• [REQUIRED ACTION]
Search the records for the word "agent" and copy every line in which it occurs.

------ SOURCE MATERIAL

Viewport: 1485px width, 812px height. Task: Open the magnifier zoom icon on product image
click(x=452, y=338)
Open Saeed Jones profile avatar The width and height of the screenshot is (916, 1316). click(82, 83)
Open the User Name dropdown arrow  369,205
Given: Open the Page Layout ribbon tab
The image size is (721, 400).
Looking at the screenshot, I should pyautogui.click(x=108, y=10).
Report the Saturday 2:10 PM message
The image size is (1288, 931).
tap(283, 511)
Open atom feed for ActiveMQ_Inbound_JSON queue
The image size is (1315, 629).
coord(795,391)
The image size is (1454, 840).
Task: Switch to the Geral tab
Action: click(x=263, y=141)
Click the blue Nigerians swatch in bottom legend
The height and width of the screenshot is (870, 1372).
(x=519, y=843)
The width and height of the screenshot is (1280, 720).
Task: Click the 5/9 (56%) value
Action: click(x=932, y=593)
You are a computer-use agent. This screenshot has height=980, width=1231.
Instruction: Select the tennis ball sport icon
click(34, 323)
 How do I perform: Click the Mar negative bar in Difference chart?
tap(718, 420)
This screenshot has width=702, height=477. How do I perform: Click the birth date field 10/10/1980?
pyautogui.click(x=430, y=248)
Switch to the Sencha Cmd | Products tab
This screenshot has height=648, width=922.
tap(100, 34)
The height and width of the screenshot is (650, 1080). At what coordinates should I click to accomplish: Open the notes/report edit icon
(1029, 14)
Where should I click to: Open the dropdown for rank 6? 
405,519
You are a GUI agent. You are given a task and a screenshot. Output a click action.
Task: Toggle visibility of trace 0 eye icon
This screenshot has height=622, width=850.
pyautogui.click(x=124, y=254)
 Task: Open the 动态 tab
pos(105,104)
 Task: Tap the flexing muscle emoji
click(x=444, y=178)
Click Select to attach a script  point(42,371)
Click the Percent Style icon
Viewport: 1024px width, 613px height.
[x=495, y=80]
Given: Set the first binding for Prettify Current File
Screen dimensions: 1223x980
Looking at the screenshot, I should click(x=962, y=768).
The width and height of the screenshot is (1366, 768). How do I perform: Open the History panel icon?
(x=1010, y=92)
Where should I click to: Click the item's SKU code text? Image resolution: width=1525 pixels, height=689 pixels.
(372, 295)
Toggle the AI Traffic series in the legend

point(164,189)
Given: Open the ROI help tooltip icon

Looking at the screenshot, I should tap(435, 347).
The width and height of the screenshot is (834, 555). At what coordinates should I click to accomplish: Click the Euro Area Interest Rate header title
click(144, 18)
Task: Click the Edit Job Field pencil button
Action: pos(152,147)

------------

• [EXERCISE RESPONSE]
You are a computer-use agent. This screenshot has height=980, width=1231.
You are a GUI agent. You are given a task and a screenshot. Output a click action.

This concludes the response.